The World Health Organisation (WHO) has said it was “very disappointed” that China had not allowed a team of international experts to go ahead with a visit to study the origins of COVID-19 that was planned for this week.
China’s decision to not permit the trip appeared to come at the last minute and catch the WHO by surprise, with some of the experts already having left home and in transit when told the visit would not take place.
‘Very disappointed’
WHO Director-General Tedros Adhanom Ghebreyesus said he was “very disappointed” the visit could not go forward. “Today, we learned that Chinese officials have not yet finalised the necessary permissions for the team’s arrival in China,” he said in Geneva. “I have been in contact with senior Chinese officials and I have once again made it clear the mission is a priority for the WHO.”
The comments marked a rare instance of the WHO head expressing some displeasure with China’s government, which he has consistently praised from the start of the pandemic.
He travelled to Beijing in January 28 last year, a week after authorities first revealed publicly that a pneumonia outbreak in Wuhan could spread between people following three weeks of delays by local authorities. In a meeting then with President Xi Jinping, the WHO chief “praised the seriousness with which China is taking this outbreak, especially the commitment from top leadership, and the transparency they have demonstrated”.
Beijing on Wednesday defended its decision to delay the visit. Foreign Ministry spokesperson Hua Chunying said the issue of origin-tracing was “very complicated”. “To ensure the work of the international expert team in China goes smoothly, we have to carry out necessary procedures and make relevant arrangements,” Ms. Hua said, adding that China had in February and July last year invited WHO experts to come to China on the issue of tracing origins.
The WHO, however, said in December it had been granted permission for a visit of a team of 12-15 experts this month to study the origins of the outbreak. But how much the investigation will be able to achieve and how much access the team will have, more than one year after the coronavirus outbreak began in Wuhan, has been debated by experts.

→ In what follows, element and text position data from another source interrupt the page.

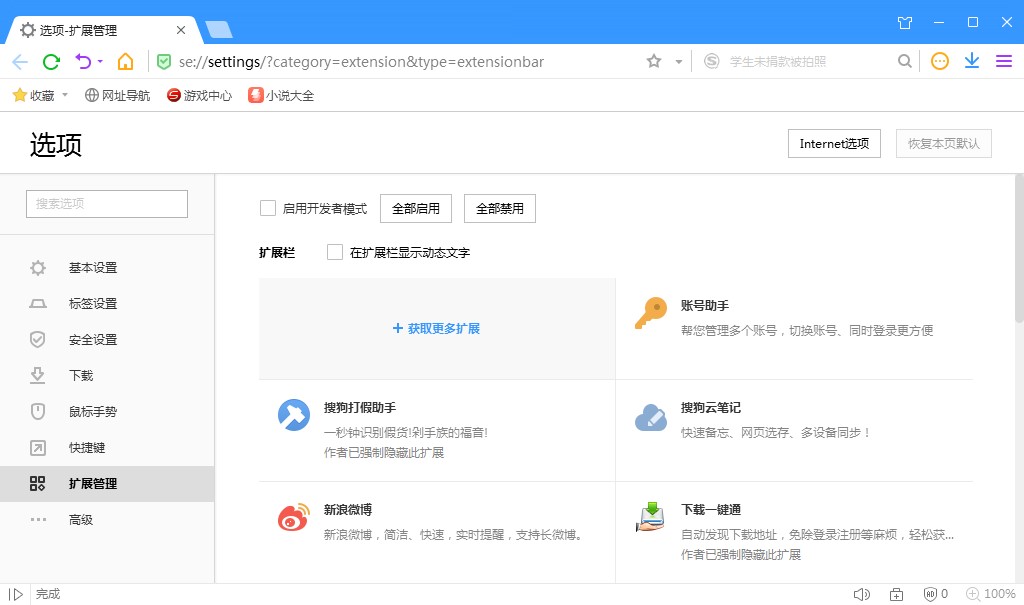This screenshot has width=1024, height=605.
Task: Click the 全部禁用 button
Action: point(500,209)
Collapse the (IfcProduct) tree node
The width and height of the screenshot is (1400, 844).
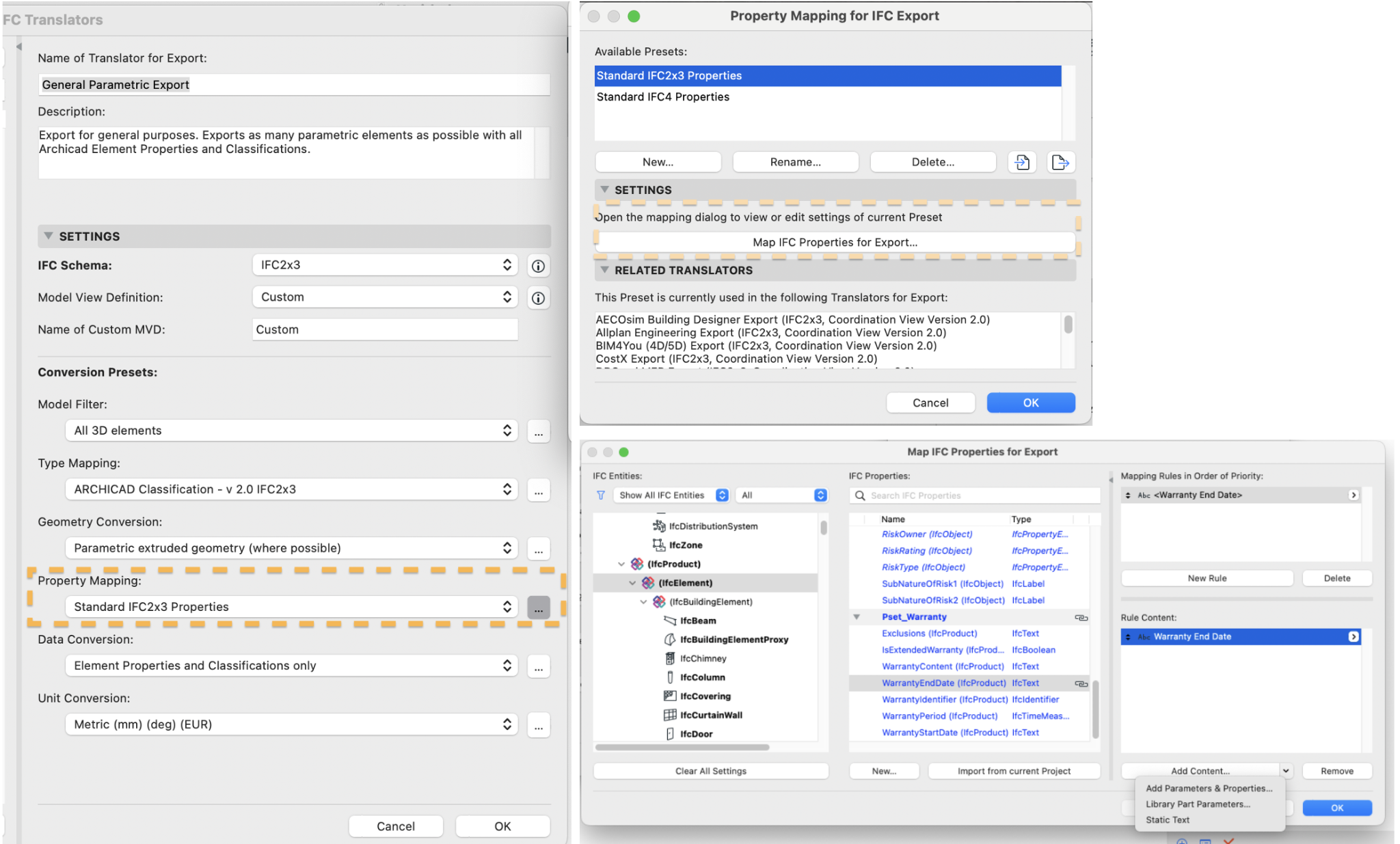[621, 564]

Chinese authorities have suggested they will exert control over how much access international scientists will have and have also controlled research within China on the origins. In recent weeks, the State media in China has increasingly backed a narrative suggesting the virus came to China from elsewhere.
Chinese scientists have been told that any studies into the origins of the coronavirus will have to be vetted by the authorities, while some scientists in China have put forward studies suggesting the virus was circulating in other countries, such as Italy, before it came to China. One pre-print, later withdrawn, suggested the first human transmission took place on the Indian subcontinent.
In November, Michael Ryan, the Executive Director of the WHO’s Health Emergencies Programme, said it would be “highly speculative” for the WHO “to say that the disease did not emerge in China”.